▸ **REQUIRED ACTION**: Using the data below, return the stretch from the line that contains "How do I perform: Click scrollbar" through the line that contains "Click the 响应消息相关属性名称 column header", both included, exactly as it stands and nothing beyond it.
### TASK MATERIAL ###
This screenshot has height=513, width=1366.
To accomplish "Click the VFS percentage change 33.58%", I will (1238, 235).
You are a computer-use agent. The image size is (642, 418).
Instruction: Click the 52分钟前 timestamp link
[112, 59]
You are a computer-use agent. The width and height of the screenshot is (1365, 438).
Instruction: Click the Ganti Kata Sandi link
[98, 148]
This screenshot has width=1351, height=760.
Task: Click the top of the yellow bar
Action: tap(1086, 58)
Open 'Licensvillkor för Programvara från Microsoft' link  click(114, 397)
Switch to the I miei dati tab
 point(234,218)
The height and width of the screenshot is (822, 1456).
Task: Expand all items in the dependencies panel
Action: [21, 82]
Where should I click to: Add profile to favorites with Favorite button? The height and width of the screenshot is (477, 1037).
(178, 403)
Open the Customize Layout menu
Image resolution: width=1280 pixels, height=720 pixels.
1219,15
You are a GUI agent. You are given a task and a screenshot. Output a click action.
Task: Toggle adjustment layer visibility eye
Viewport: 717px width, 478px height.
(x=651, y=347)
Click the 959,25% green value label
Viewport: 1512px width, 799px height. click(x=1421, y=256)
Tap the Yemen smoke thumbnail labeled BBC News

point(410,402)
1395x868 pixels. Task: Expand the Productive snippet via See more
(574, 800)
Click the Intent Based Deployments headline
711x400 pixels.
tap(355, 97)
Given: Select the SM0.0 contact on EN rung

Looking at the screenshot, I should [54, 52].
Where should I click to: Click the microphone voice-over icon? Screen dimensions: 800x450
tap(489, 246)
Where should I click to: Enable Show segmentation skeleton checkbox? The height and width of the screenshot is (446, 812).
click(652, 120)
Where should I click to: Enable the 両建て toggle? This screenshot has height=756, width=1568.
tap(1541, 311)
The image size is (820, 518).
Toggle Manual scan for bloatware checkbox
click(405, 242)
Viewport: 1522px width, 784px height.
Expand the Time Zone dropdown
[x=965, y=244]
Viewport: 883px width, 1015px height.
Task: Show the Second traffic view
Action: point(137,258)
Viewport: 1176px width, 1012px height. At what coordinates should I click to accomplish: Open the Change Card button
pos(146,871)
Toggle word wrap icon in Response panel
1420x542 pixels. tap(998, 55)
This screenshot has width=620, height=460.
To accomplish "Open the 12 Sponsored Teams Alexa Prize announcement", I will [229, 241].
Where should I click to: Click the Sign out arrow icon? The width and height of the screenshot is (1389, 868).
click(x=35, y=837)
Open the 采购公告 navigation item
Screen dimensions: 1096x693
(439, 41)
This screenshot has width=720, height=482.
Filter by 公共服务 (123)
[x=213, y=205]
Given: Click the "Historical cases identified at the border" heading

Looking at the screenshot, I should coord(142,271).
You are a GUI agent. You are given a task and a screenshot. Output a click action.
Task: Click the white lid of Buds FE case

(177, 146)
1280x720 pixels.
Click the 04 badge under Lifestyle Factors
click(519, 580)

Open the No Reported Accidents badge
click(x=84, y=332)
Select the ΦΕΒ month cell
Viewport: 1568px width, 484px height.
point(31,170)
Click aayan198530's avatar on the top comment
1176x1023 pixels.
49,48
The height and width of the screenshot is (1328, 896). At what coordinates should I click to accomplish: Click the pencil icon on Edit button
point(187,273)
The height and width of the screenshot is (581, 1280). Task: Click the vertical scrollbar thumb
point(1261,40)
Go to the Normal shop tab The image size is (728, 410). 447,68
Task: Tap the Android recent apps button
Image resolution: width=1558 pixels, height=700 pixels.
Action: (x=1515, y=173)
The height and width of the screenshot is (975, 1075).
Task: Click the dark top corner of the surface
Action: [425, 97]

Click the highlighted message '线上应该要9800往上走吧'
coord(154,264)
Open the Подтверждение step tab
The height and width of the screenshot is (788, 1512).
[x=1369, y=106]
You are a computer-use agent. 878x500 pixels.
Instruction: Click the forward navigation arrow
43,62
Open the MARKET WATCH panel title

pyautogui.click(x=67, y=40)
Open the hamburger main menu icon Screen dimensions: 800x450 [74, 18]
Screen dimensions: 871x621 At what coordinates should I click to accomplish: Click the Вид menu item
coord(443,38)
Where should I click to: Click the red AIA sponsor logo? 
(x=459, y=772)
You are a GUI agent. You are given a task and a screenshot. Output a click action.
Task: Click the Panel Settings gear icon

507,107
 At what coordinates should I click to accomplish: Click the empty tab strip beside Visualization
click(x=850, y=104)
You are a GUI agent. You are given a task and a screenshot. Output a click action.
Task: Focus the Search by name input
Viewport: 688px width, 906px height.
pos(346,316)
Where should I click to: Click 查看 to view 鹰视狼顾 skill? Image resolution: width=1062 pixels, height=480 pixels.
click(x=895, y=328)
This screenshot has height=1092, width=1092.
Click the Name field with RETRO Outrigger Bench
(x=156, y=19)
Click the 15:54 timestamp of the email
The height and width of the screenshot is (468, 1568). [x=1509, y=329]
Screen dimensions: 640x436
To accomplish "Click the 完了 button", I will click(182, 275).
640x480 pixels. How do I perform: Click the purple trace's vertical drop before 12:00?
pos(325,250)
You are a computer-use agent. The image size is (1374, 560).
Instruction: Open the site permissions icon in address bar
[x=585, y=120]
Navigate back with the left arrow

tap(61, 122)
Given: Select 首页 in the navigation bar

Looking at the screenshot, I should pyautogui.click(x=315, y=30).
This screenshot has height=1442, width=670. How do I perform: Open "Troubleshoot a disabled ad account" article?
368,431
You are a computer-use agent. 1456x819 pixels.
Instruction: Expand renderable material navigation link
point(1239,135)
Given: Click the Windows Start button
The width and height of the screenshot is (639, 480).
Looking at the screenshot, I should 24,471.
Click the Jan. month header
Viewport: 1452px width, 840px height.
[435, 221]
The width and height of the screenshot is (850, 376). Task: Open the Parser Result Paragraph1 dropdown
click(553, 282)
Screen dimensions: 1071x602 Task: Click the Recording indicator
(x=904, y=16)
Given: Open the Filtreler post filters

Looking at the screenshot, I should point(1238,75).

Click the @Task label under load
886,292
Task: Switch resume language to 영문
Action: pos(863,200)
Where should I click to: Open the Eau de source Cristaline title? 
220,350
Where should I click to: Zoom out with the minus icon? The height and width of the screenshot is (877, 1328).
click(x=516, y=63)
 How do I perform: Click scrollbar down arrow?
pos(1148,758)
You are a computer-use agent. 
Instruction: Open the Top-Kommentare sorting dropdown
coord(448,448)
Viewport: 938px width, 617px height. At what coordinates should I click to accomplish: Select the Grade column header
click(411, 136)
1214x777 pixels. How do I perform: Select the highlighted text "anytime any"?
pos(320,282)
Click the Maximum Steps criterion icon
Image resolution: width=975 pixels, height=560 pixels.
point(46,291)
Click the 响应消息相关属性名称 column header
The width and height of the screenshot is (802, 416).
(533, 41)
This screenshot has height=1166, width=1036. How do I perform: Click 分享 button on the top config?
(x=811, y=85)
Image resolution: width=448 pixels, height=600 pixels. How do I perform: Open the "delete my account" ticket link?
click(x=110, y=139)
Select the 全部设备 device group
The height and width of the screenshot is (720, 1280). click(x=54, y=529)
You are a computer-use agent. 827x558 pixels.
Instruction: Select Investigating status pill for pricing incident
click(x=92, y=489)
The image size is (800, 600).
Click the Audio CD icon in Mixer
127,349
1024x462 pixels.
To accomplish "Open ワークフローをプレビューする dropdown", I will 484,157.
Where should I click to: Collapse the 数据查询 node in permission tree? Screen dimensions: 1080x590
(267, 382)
###
▸ **ANSWER FOR THIS EXERCISE**:
 How do I perform: Click scrollbar down arrow?
pos(1148,758)
You are a computer-use agent. 
Instruction: Open the Top-Kommentare sorting dropdown
coord(448,448)
Viewport: 938px width, 617px height. At what coordinates should I click to accomplish: Select the Grade column header
click(411, 136)
1214x777 pixels. How do I perform: Select the highlighted text "anytime any"?
pos(320,282)
Click the Maximum Steps criterion icon
Image resolution: width=975 pixels, height=560 pixels.
point(46,291)
Click the 响应消息相关属性名称 column header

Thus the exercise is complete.